▶ **Quoted passage**:
++++++++++
The Fun bit about this code is you don’t need to spawn your own threads to do the work. All of this happens from a single thread call and the async happens in the background. I do make sure and grow the file to prevent dropping back into synchronous mode on file growths.

This next bit is the un-buffered stuff.

internal class UnBufferedFileCopy
{
    public static int CopyBufferSize = 8 * 1024 * 1024;

    public static byte[] Buffer = new byte[CopyBufferSize];

    const FileOptions FileFlagNoBuffering = (FileOptions)0x20000000;

    public static int CopyFileUnbuffered(string inputfile, string outputfile)
    {
        var infile = new FileStream(inputfile,
                                    FileMode.Open, FileAccess.Read, FileShare.None, 8
, FileFlagNoBuffering | FileOptions.SequentialScan);
        var outfile = new FileStream(outputfile, FileMode.Create, FileAccess.Write,
                                     FileShare.None, 8, FileOptions.WriteThrough);

        int bytesRead;
        while ((bytesRead = infile.Read(Buffer, 0, CopyBufferSize)) != 0)
        {
            outfile.Write(Buffer, 0, bytesRead);
        }

        outfile.Close();
        outfile.Dispose();
        infile.Close();
        infile.Dispose();
        return 1;
    }
}

Since this is a synchronous call I’m not worried about extending the file for performance. There is the fragmentation issue to worry about. Without that the code is a bit cleaner. The secret sauce on this one is creating your own file option and passing it in.

const FileOptions FileFlagNoBuffering = (FileOptions)0x20000000;

I hear you asking now, where did this thing come from? Well, that is simple it is a regular flag you can pass in if you are doing things in C or C++ when you create a file handle. I got curious as to what the CLR was actually doing in the background. It has to make a call to the OS at some point and that means unmanaged code.
++++++++++
▶ **Raw records**:
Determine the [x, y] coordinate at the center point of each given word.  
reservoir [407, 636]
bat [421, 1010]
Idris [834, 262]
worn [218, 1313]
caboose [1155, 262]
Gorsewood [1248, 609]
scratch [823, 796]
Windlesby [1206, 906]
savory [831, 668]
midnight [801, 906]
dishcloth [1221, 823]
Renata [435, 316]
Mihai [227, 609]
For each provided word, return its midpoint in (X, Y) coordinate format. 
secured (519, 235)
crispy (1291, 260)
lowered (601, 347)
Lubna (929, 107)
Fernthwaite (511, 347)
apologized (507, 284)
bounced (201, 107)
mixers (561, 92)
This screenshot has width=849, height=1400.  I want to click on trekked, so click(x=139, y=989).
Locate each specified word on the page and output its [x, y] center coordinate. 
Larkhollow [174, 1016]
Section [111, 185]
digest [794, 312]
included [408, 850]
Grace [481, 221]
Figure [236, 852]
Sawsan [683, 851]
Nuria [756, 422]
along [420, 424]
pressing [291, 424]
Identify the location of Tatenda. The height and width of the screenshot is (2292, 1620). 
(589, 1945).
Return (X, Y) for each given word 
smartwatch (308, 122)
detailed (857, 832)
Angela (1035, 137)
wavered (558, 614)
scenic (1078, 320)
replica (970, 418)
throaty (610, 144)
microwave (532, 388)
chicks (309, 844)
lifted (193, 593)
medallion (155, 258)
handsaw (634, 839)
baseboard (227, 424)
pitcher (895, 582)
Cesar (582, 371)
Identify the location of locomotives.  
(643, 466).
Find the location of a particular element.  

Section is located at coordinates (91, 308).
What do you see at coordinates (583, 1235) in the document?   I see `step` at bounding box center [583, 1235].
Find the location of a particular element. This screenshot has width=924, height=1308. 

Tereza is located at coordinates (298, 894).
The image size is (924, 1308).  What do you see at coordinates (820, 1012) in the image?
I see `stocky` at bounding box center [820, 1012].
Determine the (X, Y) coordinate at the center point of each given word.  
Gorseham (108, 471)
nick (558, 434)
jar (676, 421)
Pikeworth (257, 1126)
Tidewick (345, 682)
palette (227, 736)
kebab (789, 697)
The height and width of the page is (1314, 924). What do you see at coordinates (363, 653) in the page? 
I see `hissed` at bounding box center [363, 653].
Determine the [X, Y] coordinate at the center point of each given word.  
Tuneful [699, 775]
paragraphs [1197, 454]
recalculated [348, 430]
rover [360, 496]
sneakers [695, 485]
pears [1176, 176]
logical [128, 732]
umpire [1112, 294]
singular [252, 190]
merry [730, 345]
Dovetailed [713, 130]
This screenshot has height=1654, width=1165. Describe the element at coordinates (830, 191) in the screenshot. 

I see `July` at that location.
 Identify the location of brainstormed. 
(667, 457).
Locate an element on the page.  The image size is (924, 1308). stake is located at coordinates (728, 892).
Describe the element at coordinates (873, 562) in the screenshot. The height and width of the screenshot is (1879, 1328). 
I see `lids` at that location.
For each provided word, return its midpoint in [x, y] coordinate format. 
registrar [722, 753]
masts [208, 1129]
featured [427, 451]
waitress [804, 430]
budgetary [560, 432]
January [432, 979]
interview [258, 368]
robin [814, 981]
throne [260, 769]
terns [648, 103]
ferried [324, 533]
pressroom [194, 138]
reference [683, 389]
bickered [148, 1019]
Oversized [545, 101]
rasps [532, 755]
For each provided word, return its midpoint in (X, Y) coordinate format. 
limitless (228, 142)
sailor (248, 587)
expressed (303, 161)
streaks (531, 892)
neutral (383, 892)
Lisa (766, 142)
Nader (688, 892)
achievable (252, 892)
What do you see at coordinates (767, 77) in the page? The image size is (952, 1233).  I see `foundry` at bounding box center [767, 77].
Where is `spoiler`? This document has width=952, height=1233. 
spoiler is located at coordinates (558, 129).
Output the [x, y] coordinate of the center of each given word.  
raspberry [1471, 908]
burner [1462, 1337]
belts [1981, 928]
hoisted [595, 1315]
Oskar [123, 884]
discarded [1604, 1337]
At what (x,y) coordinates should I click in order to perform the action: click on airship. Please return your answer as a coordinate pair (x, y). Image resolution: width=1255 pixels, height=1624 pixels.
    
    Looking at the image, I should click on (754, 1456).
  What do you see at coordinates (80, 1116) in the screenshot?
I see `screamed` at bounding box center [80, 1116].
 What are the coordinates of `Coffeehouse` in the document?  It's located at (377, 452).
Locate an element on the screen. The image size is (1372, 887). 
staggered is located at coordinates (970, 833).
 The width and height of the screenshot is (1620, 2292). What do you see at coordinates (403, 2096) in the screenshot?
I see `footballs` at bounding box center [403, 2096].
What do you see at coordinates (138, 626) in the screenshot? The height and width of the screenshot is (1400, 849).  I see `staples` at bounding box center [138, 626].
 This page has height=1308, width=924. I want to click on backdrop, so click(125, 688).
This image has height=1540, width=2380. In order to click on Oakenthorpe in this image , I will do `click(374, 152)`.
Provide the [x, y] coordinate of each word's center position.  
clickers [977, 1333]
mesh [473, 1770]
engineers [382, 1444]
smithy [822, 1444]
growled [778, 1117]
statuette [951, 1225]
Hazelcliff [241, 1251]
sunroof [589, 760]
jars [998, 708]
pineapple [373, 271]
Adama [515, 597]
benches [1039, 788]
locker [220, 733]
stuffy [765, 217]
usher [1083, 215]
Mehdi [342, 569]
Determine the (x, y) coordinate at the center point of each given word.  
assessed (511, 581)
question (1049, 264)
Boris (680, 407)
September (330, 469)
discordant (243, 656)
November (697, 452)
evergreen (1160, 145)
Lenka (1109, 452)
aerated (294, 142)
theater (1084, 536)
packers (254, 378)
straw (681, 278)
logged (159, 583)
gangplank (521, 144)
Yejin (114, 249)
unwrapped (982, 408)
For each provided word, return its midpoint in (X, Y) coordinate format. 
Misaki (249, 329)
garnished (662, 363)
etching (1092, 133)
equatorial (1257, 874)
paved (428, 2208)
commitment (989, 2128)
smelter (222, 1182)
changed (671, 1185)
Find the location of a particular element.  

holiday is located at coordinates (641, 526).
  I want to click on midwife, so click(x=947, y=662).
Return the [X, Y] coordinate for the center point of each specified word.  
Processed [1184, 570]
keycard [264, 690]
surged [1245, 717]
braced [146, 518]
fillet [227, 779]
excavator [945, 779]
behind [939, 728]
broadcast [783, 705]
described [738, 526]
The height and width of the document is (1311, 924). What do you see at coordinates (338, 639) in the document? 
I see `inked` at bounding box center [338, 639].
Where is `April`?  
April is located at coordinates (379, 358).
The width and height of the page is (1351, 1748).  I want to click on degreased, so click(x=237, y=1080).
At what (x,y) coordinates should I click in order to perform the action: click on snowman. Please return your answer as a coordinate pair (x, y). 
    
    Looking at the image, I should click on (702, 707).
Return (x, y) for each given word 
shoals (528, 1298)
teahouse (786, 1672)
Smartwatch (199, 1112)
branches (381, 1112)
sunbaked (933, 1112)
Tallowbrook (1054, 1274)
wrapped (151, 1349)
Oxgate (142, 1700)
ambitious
++++++++++
▶ **Objectives**:
**1)** In the passage on unbuffered file copying, why does the author grow the file in the asynchronous code?
**2)** Output the part of the passage on unbuffered file copying between "outfile.Close();" and "means unmanaged code.", inclusive.

▶ **The replies**:
**1)** To prevent dropping back into synchronous mode on file growths.

**2)**
outfile.Close();
        outfile.Dispose();
        infile.Close();
        infile.Dispose();
        return 1;
    }
}

Since this is a synchronous call I’m not worried about extending the file for performance. There is the fragmentation issue to worry about. Without that the code is a bit cleaner. The secret sauce on this one is creating your own file option and passing it in.

const FileOptions FileFlagNoBuffering = (FileOptions)0x20000000;

I hear you asking now, where did this thing come from? Well, that is simple it is a regular flag you can pass in if you are doing things in C or C++ when you create a file handle. I got curious as to what the CLR was actually doing in the background. It has to make a call to the OS at some point and that means unmanaged code.